WHAT THE TASK ASKS – Could you quote the records word for word, beginning with the line containing "will pyautogui.click(x=739, y=35)." and continuing through the line containing "point(122,768)", with both of those lines included?
○ ○ ○ ○
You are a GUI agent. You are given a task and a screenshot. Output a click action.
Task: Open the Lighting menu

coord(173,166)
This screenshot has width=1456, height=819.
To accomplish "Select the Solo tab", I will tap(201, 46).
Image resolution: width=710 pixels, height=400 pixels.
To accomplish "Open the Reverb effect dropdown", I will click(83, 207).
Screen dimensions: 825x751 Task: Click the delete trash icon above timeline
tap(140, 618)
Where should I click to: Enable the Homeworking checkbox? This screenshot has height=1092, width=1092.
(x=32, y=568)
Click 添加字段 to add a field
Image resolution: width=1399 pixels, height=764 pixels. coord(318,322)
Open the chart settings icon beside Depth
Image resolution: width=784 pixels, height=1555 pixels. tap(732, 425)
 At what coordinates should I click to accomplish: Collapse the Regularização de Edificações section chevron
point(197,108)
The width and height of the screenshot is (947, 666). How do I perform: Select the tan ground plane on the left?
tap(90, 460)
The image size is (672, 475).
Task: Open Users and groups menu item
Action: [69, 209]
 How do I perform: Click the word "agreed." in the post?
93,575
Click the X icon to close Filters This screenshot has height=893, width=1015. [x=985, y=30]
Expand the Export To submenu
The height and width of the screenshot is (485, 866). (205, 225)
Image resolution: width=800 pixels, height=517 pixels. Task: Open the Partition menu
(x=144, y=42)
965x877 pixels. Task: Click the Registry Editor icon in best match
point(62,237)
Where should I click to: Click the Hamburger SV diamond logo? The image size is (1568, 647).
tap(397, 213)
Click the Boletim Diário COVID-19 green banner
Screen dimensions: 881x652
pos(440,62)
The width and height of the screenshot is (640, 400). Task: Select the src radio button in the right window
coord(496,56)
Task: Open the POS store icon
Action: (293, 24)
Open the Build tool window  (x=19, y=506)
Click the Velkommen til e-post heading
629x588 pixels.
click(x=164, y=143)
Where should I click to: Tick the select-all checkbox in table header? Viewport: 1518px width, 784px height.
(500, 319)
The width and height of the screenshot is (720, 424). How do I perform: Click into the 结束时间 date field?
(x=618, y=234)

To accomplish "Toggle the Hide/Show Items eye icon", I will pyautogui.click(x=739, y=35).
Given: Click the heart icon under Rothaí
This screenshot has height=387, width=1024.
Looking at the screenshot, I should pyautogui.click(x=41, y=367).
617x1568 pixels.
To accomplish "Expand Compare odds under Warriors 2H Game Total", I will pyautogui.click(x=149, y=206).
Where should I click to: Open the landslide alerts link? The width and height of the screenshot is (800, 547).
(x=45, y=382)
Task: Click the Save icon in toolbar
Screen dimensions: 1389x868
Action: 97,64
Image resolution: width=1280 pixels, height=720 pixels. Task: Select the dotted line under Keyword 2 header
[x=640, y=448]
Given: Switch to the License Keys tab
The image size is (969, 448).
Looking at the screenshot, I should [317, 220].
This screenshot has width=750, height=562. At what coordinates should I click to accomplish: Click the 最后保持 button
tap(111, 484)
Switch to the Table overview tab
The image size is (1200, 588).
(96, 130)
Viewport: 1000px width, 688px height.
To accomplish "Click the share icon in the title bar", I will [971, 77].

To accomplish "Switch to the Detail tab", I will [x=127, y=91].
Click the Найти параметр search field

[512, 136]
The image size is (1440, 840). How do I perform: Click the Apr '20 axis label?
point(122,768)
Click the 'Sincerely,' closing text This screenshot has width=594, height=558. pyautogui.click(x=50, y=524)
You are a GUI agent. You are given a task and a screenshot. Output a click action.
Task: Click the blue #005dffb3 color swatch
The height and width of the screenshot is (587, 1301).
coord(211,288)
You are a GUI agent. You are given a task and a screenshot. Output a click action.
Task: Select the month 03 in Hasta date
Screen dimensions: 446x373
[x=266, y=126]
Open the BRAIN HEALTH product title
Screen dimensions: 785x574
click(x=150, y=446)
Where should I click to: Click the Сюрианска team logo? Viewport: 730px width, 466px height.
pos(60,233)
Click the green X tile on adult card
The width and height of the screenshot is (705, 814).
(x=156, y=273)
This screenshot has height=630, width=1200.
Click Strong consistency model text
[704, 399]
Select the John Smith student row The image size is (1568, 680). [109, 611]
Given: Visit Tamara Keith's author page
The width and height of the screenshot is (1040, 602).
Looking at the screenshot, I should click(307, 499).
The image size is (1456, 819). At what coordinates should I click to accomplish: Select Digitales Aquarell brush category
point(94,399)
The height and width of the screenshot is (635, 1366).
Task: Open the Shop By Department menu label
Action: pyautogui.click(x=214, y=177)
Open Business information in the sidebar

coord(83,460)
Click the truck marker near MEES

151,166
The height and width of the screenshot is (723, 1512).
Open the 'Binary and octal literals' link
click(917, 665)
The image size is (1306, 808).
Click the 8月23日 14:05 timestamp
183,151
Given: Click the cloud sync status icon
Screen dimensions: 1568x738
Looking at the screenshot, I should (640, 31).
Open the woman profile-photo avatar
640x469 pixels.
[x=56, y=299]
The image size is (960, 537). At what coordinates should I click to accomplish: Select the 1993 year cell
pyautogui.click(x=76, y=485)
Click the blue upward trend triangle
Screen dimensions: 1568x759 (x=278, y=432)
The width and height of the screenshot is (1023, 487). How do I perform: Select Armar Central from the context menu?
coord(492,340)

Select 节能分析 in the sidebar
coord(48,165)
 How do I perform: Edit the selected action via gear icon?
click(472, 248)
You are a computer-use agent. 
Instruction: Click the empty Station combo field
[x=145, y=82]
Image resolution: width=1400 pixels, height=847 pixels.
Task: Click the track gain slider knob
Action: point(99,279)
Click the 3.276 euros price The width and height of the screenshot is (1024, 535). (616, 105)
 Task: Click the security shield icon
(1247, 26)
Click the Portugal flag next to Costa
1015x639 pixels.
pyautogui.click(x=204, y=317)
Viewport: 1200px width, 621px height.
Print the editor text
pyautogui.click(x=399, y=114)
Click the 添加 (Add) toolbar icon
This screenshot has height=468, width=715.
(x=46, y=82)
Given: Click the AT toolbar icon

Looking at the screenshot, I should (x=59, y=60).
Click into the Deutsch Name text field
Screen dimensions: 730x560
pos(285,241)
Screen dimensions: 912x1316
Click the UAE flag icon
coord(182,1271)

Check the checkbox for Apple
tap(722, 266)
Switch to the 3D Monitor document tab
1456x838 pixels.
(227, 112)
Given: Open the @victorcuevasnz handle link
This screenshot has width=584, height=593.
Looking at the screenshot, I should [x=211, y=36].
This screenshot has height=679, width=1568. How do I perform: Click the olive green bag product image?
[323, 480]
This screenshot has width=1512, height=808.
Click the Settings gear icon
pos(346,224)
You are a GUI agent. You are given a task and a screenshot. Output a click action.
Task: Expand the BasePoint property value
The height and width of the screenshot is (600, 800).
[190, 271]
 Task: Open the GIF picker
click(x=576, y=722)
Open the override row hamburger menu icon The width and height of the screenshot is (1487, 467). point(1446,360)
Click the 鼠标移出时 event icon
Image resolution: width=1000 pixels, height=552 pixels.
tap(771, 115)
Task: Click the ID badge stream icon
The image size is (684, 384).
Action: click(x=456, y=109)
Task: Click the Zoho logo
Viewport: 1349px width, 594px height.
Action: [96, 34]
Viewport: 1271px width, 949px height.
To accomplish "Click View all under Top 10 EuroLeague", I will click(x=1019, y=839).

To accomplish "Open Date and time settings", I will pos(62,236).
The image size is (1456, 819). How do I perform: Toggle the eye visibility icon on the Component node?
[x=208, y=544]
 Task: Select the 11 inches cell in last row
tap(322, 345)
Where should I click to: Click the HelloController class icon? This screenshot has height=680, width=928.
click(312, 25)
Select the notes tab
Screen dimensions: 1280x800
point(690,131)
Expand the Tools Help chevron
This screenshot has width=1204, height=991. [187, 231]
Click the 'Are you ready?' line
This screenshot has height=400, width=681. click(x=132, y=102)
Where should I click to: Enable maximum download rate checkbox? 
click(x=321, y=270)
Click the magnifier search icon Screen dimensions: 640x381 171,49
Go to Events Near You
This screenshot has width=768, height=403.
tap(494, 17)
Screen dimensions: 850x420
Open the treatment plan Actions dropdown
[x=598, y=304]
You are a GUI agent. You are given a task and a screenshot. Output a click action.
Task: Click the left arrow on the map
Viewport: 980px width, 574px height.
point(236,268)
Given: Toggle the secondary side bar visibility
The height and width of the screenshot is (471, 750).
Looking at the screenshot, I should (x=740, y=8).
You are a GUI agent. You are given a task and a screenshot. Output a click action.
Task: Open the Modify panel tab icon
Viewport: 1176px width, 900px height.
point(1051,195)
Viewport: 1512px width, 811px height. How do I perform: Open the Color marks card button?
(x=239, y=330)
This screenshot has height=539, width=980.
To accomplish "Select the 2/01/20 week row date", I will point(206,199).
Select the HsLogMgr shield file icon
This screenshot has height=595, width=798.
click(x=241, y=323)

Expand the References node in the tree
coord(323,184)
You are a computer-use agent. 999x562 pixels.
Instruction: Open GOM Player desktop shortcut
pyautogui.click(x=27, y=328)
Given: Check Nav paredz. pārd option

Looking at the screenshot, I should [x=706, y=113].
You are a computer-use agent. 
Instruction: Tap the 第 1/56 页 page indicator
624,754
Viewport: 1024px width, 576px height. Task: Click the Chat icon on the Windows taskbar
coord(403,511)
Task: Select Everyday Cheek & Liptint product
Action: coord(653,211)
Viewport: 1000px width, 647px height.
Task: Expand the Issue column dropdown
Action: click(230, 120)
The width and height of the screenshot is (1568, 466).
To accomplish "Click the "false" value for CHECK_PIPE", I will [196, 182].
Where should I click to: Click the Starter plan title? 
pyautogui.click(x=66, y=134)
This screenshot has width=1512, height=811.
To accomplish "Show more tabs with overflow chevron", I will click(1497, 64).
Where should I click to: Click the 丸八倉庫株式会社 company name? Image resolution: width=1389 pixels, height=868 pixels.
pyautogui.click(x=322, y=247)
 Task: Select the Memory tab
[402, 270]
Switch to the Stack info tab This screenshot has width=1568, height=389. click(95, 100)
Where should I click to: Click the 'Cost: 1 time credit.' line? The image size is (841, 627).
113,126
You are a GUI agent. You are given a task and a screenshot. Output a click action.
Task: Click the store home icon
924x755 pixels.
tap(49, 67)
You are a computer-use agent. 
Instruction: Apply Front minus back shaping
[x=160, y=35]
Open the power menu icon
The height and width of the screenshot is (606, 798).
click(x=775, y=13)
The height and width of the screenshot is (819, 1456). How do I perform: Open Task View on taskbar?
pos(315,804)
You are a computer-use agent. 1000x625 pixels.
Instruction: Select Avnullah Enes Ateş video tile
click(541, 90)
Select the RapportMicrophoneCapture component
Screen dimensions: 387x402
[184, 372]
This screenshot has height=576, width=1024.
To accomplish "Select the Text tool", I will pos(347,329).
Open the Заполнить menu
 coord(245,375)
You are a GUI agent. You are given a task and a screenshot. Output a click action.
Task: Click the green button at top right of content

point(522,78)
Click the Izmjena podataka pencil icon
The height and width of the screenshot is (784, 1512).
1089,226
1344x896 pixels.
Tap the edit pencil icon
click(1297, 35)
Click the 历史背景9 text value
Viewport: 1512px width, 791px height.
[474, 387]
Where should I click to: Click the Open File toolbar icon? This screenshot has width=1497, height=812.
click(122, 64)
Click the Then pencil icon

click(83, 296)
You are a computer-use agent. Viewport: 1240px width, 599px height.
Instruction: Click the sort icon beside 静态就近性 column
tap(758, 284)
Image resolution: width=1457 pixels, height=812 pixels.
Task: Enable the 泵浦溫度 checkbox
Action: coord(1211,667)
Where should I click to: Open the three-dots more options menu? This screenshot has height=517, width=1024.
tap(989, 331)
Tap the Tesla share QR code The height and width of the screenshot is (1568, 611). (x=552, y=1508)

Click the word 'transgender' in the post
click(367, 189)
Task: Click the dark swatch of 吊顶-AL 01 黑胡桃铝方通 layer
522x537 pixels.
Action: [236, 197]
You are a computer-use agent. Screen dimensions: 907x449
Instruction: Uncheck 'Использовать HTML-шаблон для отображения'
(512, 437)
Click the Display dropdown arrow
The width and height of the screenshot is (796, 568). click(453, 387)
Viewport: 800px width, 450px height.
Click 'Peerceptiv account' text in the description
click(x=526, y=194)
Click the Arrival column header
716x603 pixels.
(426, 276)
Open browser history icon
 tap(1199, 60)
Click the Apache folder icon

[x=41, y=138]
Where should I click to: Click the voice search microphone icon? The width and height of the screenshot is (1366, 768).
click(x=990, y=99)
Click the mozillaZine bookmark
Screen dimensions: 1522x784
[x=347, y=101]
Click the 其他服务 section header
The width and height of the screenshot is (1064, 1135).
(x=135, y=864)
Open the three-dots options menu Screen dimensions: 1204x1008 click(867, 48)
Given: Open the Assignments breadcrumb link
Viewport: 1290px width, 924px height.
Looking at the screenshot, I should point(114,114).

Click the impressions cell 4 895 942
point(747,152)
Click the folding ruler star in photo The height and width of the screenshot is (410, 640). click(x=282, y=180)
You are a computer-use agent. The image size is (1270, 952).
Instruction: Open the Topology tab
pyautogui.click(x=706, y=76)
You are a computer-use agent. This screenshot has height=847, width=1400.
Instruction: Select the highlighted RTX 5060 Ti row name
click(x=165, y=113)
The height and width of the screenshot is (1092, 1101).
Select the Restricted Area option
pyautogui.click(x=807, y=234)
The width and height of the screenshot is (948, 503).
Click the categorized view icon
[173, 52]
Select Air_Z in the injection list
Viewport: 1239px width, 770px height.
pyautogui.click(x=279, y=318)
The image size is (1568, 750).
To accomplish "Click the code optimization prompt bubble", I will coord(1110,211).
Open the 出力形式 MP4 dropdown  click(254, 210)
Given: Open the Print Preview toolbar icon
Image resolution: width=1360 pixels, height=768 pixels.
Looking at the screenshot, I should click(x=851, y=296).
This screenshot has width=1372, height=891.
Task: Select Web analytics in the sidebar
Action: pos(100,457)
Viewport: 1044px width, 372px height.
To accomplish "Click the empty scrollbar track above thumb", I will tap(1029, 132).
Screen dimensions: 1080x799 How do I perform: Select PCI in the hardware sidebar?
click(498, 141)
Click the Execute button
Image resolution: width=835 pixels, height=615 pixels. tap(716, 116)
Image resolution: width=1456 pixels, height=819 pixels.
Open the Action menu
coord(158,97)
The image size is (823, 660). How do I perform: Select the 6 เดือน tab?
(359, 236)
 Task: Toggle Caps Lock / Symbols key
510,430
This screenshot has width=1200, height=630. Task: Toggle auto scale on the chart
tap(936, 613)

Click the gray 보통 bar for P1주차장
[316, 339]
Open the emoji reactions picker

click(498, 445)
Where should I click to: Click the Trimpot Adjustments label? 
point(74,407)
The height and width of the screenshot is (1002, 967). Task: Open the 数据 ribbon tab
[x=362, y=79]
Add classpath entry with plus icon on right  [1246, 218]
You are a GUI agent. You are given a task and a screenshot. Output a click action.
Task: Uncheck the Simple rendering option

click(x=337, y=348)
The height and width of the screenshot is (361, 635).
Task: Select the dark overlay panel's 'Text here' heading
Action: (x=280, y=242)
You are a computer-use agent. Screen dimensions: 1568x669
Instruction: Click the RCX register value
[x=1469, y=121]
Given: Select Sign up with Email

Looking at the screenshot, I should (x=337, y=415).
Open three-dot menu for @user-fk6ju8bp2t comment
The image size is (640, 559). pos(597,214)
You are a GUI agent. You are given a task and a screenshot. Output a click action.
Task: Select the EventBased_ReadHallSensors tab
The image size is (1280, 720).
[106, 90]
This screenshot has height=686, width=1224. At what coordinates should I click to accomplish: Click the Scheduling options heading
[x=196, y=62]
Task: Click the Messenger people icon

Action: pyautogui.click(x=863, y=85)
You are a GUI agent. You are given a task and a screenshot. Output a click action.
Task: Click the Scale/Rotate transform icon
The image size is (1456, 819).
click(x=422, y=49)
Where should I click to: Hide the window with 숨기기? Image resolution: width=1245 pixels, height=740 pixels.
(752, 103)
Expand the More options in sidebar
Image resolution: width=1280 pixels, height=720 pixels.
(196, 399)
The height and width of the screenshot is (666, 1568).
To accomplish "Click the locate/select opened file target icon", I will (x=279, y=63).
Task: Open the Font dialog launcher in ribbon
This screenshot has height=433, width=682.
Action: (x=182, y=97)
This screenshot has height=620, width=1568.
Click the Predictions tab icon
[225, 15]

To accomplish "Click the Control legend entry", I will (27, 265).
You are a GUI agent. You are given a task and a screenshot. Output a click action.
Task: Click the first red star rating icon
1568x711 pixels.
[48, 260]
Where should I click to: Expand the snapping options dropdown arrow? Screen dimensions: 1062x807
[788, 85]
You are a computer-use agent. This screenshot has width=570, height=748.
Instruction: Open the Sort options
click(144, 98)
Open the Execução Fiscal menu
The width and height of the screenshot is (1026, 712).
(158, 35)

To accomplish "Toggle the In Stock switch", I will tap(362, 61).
○ ○ ○ ○
RESULT FOR THIS EXERCISE –
To accomplish "Toggle the Hide/Show Items eye icon", I will pyautogui.click(x=739, y=35).
Given: Click the heart icon under Rothaí
This screenshot has height=387, width=1024.
Looking at the screenshot, I should pyautogui.click(x=41, y=367).
617x1568 pixels.
To accomplish "Expand Compare odds under Warriors 2H Game Total", I will pyautogui.click(x=149, y=206).
Where should I click to: Open the landslide alerts link? The width and height of the screenshot is (800, 547).
(x=45, y=382)
Task: Click the Save icon in toolbar
Screen dimensions: 1389x868
Action: 97,64
Image resolution: width=1280 pixels, height=720 pixels. Task: Select the dotted line under Keyword 2 header
[x=640, y=448]
Given: Switch to the License Keys tab
The image size is (969, 448).
Looking at the screenshot, I should [317, 220].
This screenshot has width=750, height=562. At what coordinates should I click to accomplish: Click the 最后保持 button
tap(111, 484)
Switch to the Table overview tab
The image size is (1200, 588).
(96, 130)
Viewport: 1000px width, 688px height.
To accomplish "Click the share icon in the title bar", I will [971, 77].

To accomplish "Switch to the Detail tab", I will [x=127, y=91].
Click the Найти параметр search field

[512, 136]
The image size is (1440, 840). How do I perform: Click the Apr '20 axis label?
point(122,768)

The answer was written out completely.